Hi @Smir. Thanks for trying this out! The RecordAttributesValve combines the RecodAttributes from different input channels from the same input. The input is considered in backlog state if and only if all the input channels are backlog = true. Otherwise, some non-backlog records will be considered as backlog records.

Back to your case, where there is very little backlog data and it has parallelism greater than 1. It is possible that an input channel switches to non-backlog state before other input channels switch to backlog state. When that happens, we just process those data as if they are non-backlog data.

SmirAlex · 2023-11-16T13:13:07Z

Thanks for the response, @Sxnan. I got your points. BTW, the reason why delivery guarantees of RecordAttributes elements to downstream operators was important to me is that I was testing the possibility to use them in order to properly implement Processing Time Temporal Join. I described my thoughts about this in FLIP-326 discussion thread. Thus, if eventually it will be decided to reuse RecordAttributes logic in order to solve FLINK-19830, the problem I described will arise one way or another.

Also, I should mention that there is another workaround that guarantees delivery of RecordAttributes(isBacklog=false) (but not isBacklog=true), but at the same time prevents considering some non-backlog records as backlog records. Pseudocode may be like this:

if (lastOutputAttributes == null && nonBacklogChannelsCnt == numInputChannels) {
    nonBacklogChannelsCnt = 0;
    output.emitRecordAttributes(RecordAttributes(isBacklog=false));
}

The downside is that it is possible to have RecordAttributes(isBacklog=false) without RecordAttributes(isBacklog=true) previously, but probably, it's ok. In other respects, this approach worked fine for me.

flink-runtime/src/main/java/org/apache/flink/runtime/source/event/BacklogEvent.java

.../src/test/java/org/apache/flink/runtime/source/coordinator/SourceCoordinatorContextTest.java

...ing-java/src/main/java/org/apache/flink/streaming/runtime/streamrecord/RecordAttributes.java

xintongsong · 2023-11-28T09:40:16Z

...treaming-java/src/main/java/org/apache/flink/streaming/api/operators/BacklogTimeService.java

+        if (newKey == null) {
+            currentWatermark = maxWatermarkDuringBacklog;
+        }


What does newKey == null mean?

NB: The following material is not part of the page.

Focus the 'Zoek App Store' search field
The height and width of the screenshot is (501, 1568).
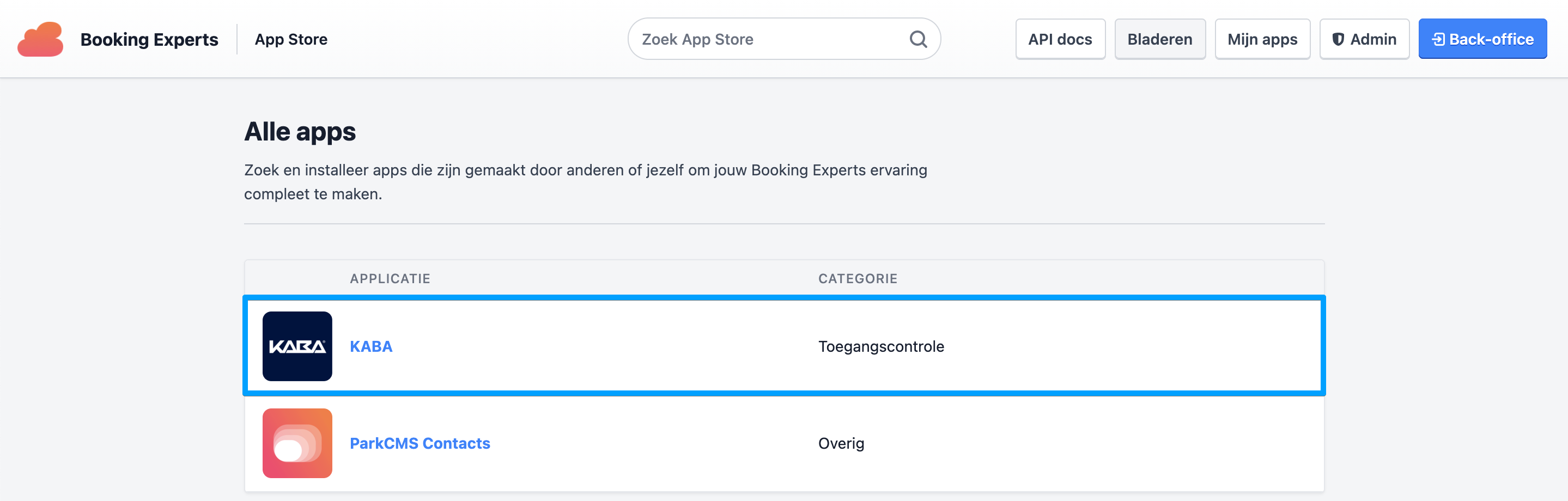click(x=767, y=40)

And why we need to update the current watermark under such condition?

xintongsong · 2023-11-28T09:58:47Z

...ng-java/src/main/java/org/apache/flink/streaming/api/operators/InternalTimerServiceImpl.java

+    public KeyGroupedInternalPriorityQueue<TimerHeapInternalTimer<K, N>> getEventTimeTimersQueue() {
+        return eventTimeTimersQueue;
+    }


It feels hacky to expose an internal queue from one component and use it to construct another component. If the queue is meant to be shared, I think the correct way is to create the queue out side the two components and pass it in as constructor arguments.

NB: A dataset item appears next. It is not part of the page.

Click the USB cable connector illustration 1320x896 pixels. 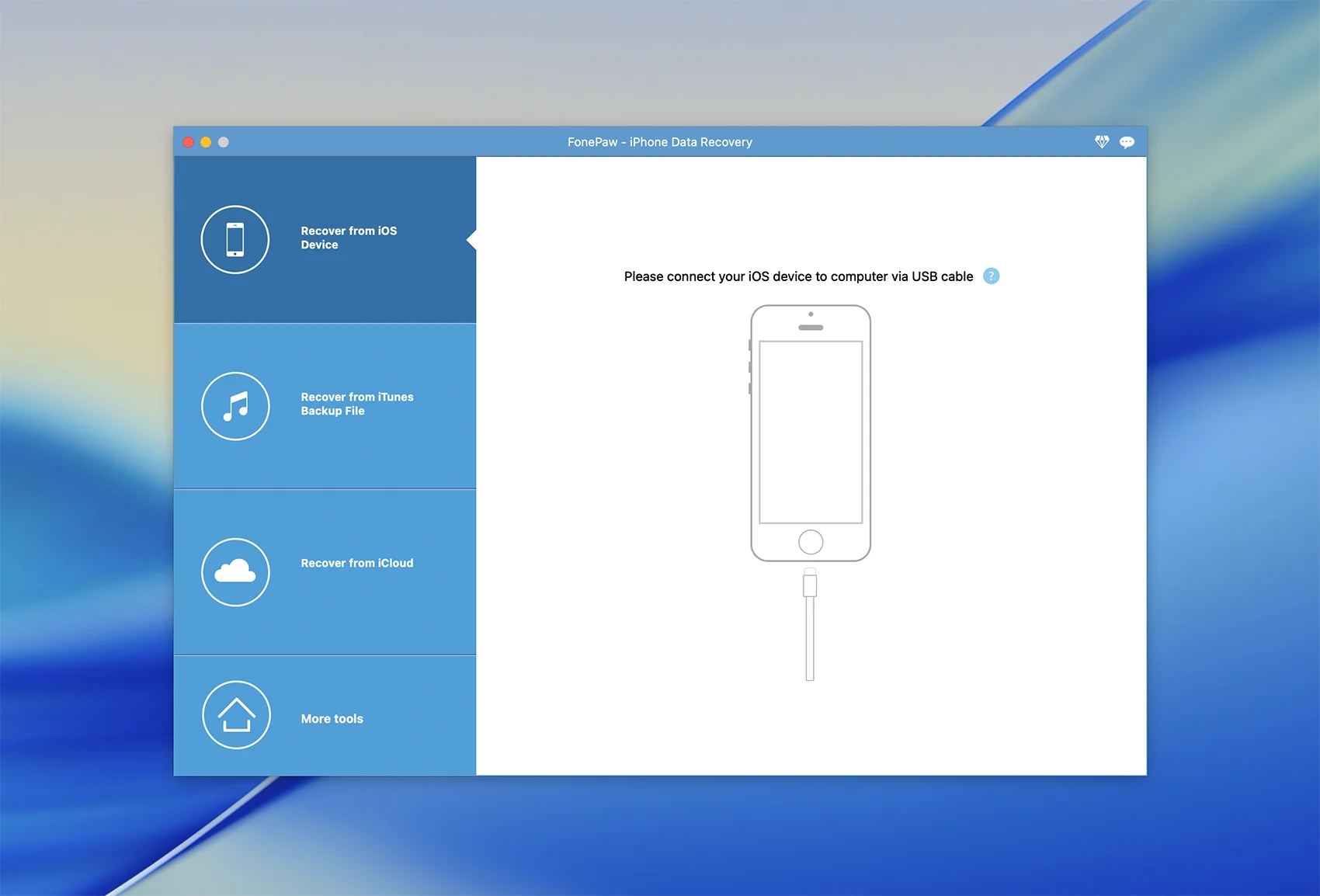(x=810, y=585)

xintongsong · 2023-11-28T10:09:52Z

...main/java/org/apache/flink/streaming/api/operators/InternalBacklogAwareTimerServiceImpl.java

+ * the timer service will be the maximum watermark during backlog processing.
+ */
+@Internal
+public class InternalBacklogAwareTimerServiceImpl<K, N> implements InternalTimerService<N> {


TBH, I'm not a big fan of inherit. The problem is that, by directly accessing protected fields of the superclass from the subclasses, the contract between the classes becomes obscure. As subclass can see internals of the superclass, changes to the superclass can easily break things that subclasses depend on thus cause problems, and such issues are very hard to avoid.

In many cases, an inherit approach can be replaced by an equivalent approach based on composition, which has clearer contracts between classes. But admittedly it's no always possible and sometimes gets costly.

For the classes below, I guess I haven't spent enough time to explore whether it's possible to switch to a composition based approach. Do you think it's feasible?

BacklogTimeService

BatchExecutionInternalTimeService

InternalBacklogAwareTimerServiceManagerImpl

InternalTimeServiceManagerImpl

xintongsong · 2023-11-28T10:45:23Z

...-streaming-java/src/main/java/org/apache/flink/streaming/api/graph/StreamGraphGenerator.java

+        if (Duration.ZERO.equals(
+                configuration.get(
+                        ExecutionCheckpointingOptions.CHECKPOINTING_INTERVAL_DURING_BACKLOG))) {


Same here for deciding whether to enable the mixed mode.

xintongsong · 2023-11-28T10:50:47Z

...table-planner/src/test/scala/org/apache/flink/table/planner/runtime/utils/TimeTestUtil.scala

+    override def processRecordAttributes(recordAttributes: RecordAttributes): Unit =
+      super.processRecordAttributes(recordAttributes)


I'm not familiar with Scala. What is this for? Shouldn't the method from the super class be called anyway if we don't override it?

…acklog is changed

…put and TwoInputStreamOperator

…utput

…ethod of PushingAsyncDataInput#DataOutput

…utes downstream when backlog status changed

…ttributes

…orting records during backlog processing

…ed during backlog processing

…g processing

…t is disabled during backlog processing

…dAttributes

Sxnan · 2023-12-13T03:19:38Z

After an offline discussion with @xintongsong, we will split this PR into two PRs. This PR will focus on optimizing the one input operator during backlog. The other PR will focus on propagating the RecordAttributes through the job graph.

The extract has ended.